Coulda Shoulda Woulda

If . . . you hadn't simply decided to throw away a life, my life, with your closed ears and lying heart, then things would be different today, right now. Your decision was unilateral and you blamed me for it. It was your decision, based not on fact but on your own definition of reality. You threw me away like so much lint, without the least thought that tomorrow should have, could have and in fact, would have been different.

You denied the incontrovertible truth about was I was telling you. Why? Because it scared you. Scared you so much that you could bear to listen to the end of my sentences and believe that it might be true. Then you'd be on the hook. Then, you'd have to walk with me. Then, all would be different and you didn't want it to be. If you did, you wouldn't have done what you did.

I built my future on your promises and our potential. I gave my heart away. I made career choices and sacrifices that you apparently choose to deny are real. I did all I did and only then, did you throw me away.

Once, you told me you were feeling bad and I said I'd turn around and come to you. No, no - don't do it, I can't do that to you, you said. I told you to not be silly, that I was turning around. I reached out, time and again, and you slapped my hand away and that's your proof that I should have "done something."

Well, I did plenty. I set the stage, made my peace, accept the changes and then you summarily discarded me. Deleted me without so much as a goodbye.

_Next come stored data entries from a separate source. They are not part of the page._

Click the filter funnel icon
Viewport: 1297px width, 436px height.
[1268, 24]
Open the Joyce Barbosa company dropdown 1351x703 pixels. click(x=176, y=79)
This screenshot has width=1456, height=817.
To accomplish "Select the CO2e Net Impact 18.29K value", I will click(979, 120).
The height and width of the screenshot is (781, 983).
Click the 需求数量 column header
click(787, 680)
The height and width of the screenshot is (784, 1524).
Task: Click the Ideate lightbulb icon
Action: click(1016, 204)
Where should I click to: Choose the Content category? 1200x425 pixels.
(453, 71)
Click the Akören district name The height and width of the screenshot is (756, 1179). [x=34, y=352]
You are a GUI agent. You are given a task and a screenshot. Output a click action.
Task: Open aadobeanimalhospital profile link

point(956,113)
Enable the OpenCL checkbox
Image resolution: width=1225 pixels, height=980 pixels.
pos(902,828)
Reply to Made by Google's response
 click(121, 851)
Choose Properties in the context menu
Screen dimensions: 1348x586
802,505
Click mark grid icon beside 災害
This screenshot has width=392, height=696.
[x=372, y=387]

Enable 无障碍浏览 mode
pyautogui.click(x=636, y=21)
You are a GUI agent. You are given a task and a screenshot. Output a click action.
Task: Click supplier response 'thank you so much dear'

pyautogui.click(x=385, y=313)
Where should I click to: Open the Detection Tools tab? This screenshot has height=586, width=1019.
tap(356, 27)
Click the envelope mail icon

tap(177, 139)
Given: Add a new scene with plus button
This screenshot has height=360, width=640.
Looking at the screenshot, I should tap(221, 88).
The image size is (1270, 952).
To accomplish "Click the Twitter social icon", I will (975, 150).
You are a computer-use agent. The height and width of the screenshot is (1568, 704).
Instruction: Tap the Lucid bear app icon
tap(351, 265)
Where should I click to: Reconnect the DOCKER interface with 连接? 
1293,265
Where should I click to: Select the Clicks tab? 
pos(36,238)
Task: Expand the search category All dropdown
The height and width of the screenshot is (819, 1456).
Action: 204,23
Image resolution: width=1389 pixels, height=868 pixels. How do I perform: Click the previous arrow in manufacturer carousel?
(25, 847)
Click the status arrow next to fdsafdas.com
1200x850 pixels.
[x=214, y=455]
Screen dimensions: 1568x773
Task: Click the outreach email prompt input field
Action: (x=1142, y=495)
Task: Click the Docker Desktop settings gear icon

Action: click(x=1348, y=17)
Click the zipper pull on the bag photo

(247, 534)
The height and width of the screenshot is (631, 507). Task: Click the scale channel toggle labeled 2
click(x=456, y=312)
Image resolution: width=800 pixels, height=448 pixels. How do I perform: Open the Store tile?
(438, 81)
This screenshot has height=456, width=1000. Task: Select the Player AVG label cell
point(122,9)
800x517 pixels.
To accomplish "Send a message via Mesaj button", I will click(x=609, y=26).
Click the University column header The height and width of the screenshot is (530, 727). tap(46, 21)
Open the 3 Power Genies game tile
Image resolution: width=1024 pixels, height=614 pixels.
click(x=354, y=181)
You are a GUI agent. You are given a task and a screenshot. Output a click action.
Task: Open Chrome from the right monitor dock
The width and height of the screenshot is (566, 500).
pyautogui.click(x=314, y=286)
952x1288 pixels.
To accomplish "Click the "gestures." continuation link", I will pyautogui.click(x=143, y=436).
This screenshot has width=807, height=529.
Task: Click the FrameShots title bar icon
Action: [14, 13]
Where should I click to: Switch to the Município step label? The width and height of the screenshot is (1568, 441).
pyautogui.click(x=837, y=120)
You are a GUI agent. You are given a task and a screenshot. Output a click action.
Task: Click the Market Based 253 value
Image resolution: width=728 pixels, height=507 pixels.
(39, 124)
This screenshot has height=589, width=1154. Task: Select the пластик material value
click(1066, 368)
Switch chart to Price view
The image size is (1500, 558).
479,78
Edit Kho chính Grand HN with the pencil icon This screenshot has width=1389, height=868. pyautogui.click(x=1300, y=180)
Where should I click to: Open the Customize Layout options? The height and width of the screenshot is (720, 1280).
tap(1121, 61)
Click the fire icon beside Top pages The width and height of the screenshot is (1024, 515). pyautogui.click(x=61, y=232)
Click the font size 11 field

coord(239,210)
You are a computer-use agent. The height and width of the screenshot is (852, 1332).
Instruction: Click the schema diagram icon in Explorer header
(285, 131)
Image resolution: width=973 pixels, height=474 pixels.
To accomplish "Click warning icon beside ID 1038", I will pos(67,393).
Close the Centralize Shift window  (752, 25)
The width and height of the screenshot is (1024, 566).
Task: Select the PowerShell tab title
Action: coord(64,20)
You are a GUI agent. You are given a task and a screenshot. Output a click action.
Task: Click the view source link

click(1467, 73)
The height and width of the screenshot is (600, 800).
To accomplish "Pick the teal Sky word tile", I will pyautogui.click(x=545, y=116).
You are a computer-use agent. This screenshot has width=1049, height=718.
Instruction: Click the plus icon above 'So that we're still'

So, all the time I trusted you, confided in you, relied on you, hoped and prayed with you was just entertainment for you. A toe in the water of real commitment without actually having to make that commitment and then, a savage kick to the curb. So, it was a lie and I was stupid enough, as usual, to believe that manipulation was actually caring, was actually something I could count on, that we were family, that there was forever. Apparently not.

I must say that your timing is impeccable. Just as the confluence of the streams of my suffering came to a head, something new. Interestingly, you never bothered, not once, to see whether I was alive or dead. What kind of human being is that cold? And I'm disappointed terribly that the reality of who you are is undeniable in the light of what you've done.

And it doesn't stop there, does it? You need to get your rocks off at my expense, still. You can't leave well enough alone, after taking my life and my future away, now you have the audacity to call me a liar? With facts - not my facts, but real, hard truth - shining brightly, telling you that what I told you was consistent and honest all along, from day f*cking one. And now you're there and I'm here, as invisible as wallpaper.

It should have been different. It would have been much better than you imagined it. It could have been now. It was your choice to make me disappear. It was you who decided to not take the next step, despite all of the facts before you. It was your decision to ignore the truth and my earnestness supported by the facts. You decided to make us unequal, to make me sub-human, not worthy of your consideration. And now, I'm dead to you. Even in that, you get what you want.